## Exercise requirements
The data below holds the lines to copy: everything from the line containing "Task: Click the" to the line containing "Focus the WalkSpeed", both ends included, set down exactly.

Available data START

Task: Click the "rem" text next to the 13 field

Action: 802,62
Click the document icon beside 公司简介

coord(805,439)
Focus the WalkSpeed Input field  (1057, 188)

Available data END
Available data START

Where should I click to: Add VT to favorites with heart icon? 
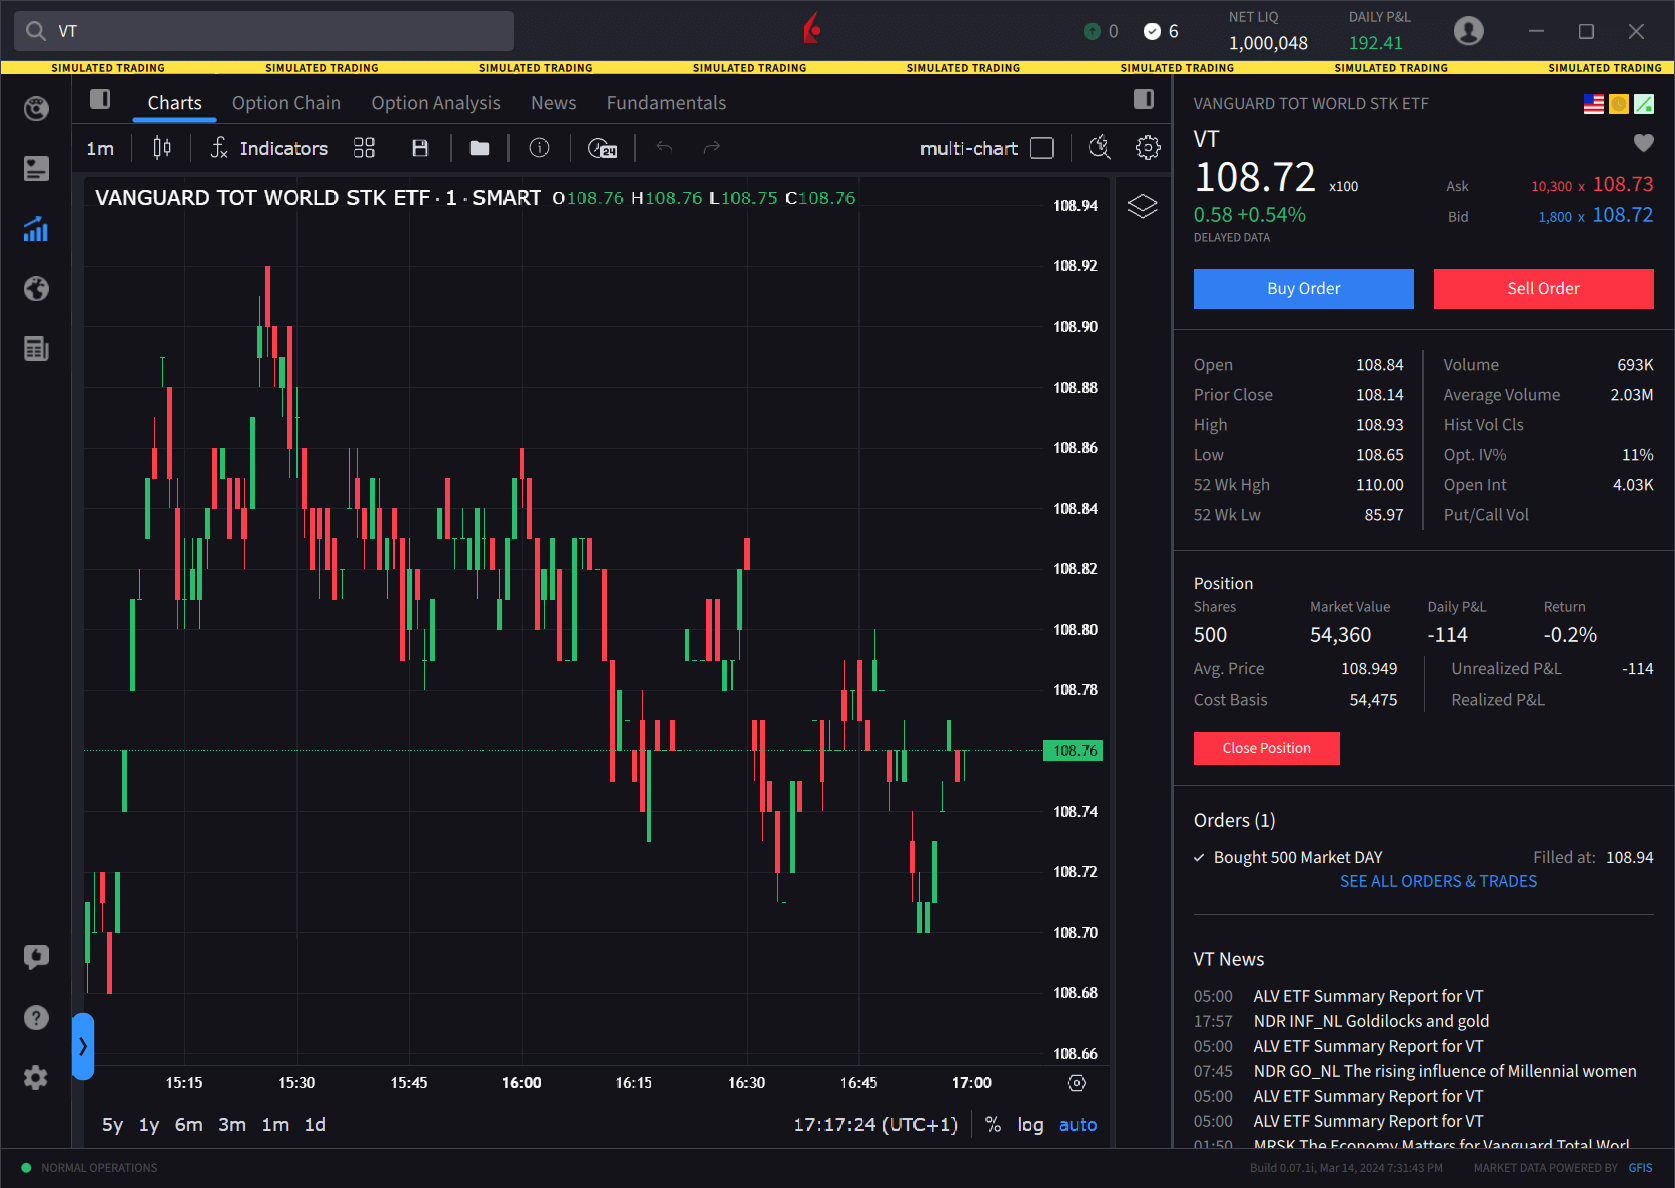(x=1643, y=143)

Available data END
Available data START

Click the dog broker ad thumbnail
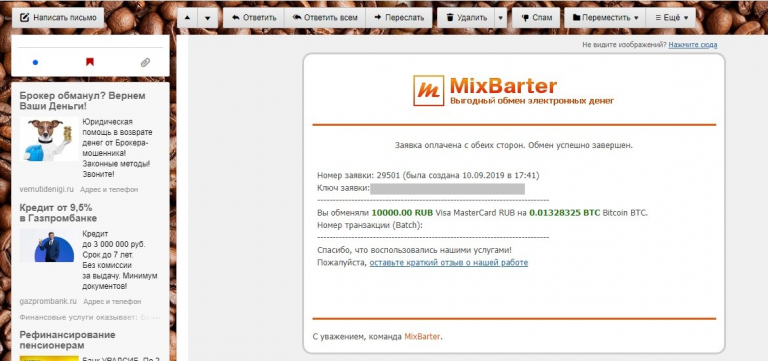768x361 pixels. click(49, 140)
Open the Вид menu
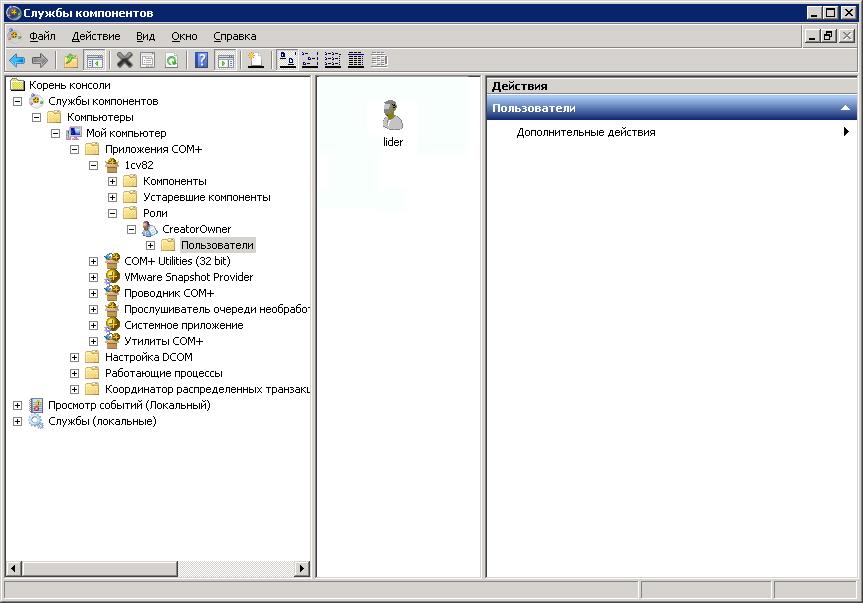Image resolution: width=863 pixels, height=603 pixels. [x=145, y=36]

Available data END

## Task output
Task: Click the "rem" text next to the 13 field

Action: 802,62
Click the document icon beside 公司简介

coord(805,439)
Focus the WalkSpeed Input field  (1057, 188)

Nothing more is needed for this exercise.